During a news conference Wednesday, APD said 40 suspects were charged with patronizing prostitutes and 18 were charged with prostitution, both petty misdemeanors.
APD spokeswoman Franchesca Perdue said two sex workers were identified as human trafficking victims during the operations, which were done in July, September and October through December.
“Another goal of the operations is to gather information and begin identifying potential human trafficking victims and human traffickers,” Perdue said.
It is unclear if any suspected human traffickers were identified as a direct result of the operations.
Police Chief Harold Medina said for those who sell sex on the streets, there is more to the story than meets the eye.
Last week, a relative of a missing California teen told Albuquerque police she was in the city, and officers found the 14-year-old girl selling herself on East Central. The discovery led officers to arrest Roderick Norseweather and Tajahnae Johnson, who the teen alleged had brought her and another girl to Albuquerque for sex work.
Norseweather and Johnson, both of California, are charged with human trafficking in the case.
Hours before the APD news conference, the Bernalillo County Sheriff’s Office announced deputies charged a 21-year-old with promoting prostitution after sex workers were seen getting out of his car on East Central.
Jeremiah Draper told deputies he was paying the women for sex and the women told deputies the same story, with one identifying herself as “an independent sex worker with no male protector,” according to court records. Deputies said a phone number tied to Draper was used as a contact on an online ad selling sex and he had two phones, $1,400 in cash on him and high heels and condoms in his car.
Draper and the two women were from California.
Prosecutors filed a motion to keep Draper behind bars, accusing him of bringing the women to Albuquerque from California on Friday to do sex work. “This behavior is exploitative and predatory,” according to the motion.
BCSO spokeswoman Jayme Gonzales said the women were provided with “appropriate support resources.”
“This case remains active, with evidence still being processed, and we are actively coordinating with our federal partners for adoption at the federal level,” she said.
Both APD and BCSO said they would continue to target human trafficking.
Medina said there needs to be a layered approach to dealing with human trafficking — arresting suspects while offering resources to victims.
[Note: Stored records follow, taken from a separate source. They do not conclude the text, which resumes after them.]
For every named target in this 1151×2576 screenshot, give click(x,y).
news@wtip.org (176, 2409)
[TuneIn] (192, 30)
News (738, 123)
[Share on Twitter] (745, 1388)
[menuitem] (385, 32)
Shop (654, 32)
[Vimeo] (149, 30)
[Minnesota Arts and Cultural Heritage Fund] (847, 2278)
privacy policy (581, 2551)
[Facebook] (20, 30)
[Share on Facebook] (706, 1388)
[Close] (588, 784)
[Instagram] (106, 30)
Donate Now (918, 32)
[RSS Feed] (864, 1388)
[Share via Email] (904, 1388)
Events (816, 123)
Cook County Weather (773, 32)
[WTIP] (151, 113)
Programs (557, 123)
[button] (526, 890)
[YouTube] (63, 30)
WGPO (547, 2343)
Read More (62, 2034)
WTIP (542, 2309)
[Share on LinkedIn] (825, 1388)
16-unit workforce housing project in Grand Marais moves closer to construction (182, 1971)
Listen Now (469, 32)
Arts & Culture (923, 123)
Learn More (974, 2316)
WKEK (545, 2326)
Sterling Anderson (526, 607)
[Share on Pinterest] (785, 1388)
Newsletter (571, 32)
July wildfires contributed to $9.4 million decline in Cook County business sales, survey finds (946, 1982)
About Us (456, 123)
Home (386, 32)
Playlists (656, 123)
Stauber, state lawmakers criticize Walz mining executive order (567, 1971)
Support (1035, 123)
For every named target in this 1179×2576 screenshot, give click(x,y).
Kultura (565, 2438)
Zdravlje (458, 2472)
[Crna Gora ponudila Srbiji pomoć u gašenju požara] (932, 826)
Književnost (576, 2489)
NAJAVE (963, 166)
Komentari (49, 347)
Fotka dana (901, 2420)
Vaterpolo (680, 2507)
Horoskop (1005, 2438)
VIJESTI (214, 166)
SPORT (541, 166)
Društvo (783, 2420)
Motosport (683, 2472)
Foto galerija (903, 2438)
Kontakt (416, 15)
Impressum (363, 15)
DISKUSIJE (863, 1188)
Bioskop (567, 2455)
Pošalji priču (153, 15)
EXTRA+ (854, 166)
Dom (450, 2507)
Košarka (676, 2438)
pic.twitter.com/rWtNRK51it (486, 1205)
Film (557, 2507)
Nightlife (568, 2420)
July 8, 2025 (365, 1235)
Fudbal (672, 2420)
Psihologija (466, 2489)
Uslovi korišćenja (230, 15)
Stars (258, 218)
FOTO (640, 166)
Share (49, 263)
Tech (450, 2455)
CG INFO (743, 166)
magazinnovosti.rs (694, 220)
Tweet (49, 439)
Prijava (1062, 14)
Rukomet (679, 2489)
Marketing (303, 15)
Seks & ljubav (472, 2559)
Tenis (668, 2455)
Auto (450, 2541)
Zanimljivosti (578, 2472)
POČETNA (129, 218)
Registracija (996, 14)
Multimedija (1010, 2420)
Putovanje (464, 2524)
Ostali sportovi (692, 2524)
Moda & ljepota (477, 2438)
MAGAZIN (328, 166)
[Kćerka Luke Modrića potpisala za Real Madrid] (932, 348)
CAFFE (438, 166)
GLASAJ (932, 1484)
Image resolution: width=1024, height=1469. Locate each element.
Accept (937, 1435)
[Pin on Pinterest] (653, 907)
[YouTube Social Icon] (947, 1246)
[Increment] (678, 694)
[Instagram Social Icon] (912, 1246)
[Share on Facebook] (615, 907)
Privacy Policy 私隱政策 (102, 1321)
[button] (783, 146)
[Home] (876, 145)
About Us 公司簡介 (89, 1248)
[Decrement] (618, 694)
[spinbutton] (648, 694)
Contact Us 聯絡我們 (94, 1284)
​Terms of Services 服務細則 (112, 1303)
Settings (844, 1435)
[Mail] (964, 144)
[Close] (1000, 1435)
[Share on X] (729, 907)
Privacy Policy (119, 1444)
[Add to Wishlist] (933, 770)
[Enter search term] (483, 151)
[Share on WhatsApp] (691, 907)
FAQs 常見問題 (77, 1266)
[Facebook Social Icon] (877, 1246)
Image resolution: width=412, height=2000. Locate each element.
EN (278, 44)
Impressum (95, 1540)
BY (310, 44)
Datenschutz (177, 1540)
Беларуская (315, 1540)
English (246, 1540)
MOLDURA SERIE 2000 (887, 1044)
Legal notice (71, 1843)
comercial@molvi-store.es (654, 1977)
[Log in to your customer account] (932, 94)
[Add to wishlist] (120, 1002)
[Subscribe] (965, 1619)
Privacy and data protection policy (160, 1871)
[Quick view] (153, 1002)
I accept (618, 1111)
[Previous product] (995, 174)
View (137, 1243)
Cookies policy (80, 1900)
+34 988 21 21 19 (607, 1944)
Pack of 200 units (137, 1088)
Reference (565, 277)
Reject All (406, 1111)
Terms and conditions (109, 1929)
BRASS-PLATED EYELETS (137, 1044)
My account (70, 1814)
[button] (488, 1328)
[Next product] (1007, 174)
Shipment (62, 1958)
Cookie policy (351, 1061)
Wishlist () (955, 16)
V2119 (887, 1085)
He described it as a balancing act between showing compassion and having to enforce the law.
“We cannot allow this activity to take place on our streets,” Medina said in a statement. “We will continue operations and working with our partners to provide victims of these crimes the resources they so desperately need.”
The department works with local agencies such as the Rape Crisis Center of Central New Mexico and SANE, Albuquerque Sexual Assault Nurse Examiners, to provide resources to potential victims of human trafficking and sex workers.
“It could be likened to domestic violence, in the sense of people asking, ‘Why didn’t they leave?’ Right? And it’s for so many reasons: They don’t have anywhere to go. It’s the only thing that they know,” SANE Executive Director Shannon Lowry said. “Sometimes a familiar hell is more comfortable than an unfamiliar unhell.”